--- WORK TO COMPLETE ---
Check every line below for the word "header" and show those that hold it.

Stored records
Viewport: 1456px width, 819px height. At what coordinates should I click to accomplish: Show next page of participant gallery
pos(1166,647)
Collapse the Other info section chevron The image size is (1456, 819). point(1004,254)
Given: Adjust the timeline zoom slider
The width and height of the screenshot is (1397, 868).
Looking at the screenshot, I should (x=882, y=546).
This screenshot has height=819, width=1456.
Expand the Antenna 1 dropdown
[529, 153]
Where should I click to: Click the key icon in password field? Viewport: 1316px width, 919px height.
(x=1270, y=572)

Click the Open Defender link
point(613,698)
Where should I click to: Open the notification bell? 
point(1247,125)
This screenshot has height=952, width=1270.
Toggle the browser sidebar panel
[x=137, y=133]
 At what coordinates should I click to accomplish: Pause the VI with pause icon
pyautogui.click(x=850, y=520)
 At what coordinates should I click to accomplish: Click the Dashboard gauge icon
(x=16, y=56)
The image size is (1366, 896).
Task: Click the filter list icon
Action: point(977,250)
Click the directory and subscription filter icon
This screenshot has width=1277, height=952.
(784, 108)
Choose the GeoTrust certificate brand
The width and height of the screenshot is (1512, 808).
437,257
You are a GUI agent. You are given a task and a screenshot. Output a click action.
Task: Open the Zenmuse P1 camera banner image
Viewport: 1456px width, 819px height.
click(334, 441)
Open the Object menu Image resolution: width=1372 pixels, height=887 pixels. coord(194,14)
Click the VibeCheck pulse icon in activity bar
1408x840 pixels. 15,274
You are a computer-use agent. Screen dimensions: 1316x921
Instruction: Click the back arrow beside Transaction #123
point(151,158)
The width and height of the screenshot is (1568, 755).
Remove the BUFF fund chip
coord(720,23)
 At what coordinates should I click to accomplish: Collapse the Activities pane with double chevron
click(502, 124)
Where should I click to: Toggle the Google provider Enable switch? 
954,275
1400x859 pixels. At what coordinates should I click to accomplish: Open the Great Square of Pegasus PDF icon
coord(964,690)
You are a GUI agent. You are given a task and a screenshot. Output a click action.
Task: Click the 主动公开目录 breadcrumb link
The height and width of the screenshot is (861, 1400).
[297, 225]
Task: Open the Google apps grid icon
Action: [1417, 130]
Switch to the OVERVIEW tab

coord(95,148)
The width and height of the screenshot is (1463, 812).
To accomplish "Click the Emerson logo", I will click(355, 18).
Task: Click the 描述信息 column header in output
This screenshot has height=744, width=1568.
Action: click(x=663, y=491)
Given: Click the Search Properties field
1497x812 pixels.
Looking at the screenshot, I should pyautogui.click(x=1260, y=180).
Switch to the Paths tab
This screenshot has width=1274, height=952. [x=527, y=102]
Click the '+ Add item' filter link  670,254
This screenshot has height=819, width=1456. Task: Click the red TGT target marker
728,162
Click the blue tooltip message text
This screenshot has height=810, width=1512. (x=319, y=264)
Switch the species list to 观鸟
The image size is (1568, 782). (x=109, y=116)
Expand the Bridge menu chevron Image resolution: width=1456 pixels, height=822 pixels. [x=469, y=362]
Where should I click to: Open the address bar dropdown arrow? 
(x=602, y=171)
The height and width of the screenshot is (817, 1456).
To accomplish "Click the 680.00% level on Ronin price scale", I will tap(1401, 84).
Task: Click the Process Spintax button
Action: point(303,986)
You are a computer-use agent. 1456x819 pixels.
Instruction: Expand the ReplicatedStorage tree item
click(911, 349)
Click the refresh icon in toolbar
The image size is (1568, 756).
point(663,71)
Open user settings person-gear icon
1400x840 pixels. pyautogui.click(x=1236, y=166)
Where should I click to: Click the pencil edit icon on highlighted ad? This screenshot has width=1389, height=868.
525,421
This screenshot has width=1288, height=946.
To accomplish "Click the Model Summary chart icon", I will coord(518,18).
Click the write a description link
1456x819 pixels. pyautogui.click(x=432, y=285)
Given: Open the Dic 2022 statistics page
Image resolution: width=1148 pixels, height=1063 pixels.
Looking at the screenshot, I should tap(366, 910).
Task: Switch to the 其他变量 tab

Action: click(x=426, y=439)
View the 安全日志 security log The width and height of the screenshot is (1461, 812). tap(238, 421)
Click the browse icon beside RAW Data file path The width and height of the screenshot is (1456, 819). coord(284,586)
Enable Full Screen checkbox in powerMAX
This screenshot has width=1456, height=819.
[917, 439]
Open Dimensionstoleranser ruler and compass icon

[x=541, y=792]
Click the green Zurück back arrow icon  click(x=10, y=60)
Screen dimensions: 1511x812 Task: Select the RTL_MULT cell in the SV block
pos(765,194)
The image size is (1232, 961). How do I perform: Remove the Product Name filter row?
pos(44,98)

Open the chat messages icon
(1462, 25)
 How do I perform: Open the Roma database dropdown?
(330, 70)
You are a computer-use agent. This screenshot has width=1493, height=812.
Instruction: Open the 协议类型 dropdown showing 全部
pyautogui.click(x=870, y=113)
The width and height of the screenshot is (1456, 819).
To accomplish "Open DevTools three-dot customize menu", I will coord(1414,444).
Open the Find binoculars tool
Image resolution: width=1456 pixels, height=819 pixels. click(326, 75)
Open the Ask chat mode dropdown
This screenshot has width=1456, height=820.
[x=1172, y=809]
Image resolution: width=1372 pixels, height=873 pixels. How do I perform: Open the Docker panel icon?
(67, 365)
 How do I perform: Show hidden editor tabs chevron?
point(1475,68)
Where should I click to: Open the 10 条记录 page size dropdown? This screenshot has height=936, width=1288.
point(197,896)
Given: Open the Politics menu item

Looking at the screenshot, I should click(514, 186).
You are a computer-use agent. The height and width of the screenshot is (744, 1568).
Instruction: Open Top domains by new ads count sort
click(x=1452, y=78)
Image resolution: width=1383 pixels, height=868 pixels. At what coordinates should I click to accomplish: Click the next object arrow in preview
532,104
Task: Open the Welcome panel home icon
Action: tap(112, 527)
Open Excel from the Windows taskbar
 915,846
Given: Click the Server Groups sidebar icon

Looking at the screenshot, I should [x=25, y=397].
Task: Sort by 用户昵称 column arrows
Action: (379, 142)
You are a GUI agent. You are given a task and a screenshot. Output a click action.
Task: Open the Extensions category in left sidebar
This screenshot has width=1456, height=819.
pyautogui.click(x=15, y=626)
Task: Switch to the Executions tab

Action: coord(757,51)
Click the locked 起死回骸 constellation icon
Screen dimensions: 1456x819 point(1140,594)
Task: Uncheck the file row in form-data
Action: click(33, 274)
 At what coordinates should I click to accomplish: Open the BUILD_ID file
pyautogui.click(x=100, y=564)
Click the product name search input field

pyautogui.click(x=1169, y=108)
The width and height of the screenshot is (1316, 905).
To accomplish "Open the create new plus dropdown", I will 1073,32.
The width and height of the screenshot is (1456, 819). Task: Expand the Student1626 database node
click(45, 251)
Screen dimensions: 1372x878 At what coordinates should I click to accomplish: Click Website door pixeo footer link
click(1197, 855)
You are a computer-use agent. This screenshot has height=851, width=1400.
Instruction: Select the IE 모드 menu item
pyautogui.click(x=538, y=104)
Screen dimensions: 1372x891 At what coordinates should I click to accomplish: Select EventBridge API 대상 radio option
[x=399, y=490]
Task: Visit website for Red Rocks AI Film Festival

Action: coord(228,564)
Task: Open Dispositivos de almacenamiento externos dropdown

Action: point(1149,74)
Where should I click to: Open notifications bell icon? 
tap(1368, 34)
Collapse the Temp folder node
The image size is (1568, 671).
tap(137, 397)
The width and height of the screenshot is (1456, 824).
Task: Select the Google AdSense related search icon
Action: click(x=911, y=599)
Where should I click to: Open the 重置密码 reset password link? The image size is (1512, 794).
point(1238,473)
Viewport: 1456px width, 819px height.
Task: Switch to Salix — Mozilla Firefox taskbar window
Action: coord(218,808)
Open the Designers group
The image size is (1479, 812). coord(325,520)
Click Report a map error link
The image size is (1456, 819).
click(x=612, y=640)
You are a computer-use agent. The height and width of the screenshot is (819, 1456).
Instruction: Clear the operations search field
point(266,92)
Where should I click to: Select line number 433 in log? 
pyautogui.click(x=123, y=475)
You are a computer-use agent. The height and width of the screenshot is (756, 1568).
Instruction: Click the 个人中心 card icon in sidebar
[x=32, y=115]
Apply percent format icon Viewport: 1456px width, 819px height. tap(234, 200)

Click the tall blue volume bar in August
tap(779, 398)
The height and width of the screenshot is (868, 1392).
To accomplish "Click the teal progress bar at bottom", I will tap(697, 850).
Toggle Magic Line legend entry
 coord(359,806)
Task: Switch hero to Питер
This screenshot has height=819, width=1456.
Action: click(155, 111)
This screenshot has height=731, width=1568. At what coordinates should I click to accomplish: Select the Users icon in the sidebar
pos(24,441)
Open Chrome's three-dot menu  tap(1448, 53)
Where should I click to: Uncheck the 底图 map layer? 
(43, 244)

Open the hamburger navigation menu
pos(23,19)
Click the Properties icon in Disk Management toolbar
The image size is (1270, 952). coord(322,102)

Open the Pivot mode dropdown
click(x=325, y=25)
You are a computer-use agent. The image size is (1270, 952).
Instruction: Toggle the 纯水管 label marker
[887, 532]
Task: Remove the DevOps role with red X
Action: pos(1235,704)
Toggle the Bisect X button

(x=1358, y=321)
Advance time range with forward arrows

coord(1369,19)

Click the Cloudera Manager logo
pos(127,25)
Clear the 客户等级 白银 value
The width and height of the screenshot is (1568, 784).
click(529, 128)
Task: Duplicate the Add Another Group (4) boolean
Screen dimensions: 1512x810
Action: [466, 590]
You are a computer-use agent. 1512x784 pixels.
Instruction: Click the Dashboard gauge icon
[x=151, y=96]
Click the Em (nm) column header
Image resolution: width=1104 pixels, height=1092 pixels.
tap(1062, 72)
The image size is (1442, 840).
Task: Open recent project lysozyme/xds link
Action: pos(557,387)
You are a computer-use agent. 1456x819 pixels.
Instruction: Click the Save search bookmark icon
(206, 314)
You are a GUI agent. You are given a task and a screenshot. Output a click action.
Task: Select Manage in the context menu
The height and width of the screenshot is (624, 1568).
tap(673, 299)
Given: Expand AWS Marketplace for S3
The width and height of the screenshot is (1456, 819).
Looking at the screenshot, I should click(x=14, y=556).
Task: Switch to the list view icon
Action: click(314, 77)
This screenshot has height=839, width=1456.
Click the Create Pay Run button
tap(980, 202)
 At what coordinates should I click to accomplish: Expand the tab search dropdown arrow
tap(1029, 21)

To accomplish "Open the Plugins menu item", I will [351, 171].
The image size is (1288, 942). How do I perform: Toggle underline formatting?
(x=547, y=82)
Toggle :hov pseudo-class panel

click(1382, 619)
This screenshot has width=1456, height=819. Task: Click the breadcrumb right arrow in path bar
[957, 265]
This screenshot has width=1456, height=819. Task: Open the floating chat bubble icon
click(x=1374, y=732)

--- SOLUTION FOR THIS TASK ---
Task: Click the 描述信息 column header in output
Click the Em (nm) column header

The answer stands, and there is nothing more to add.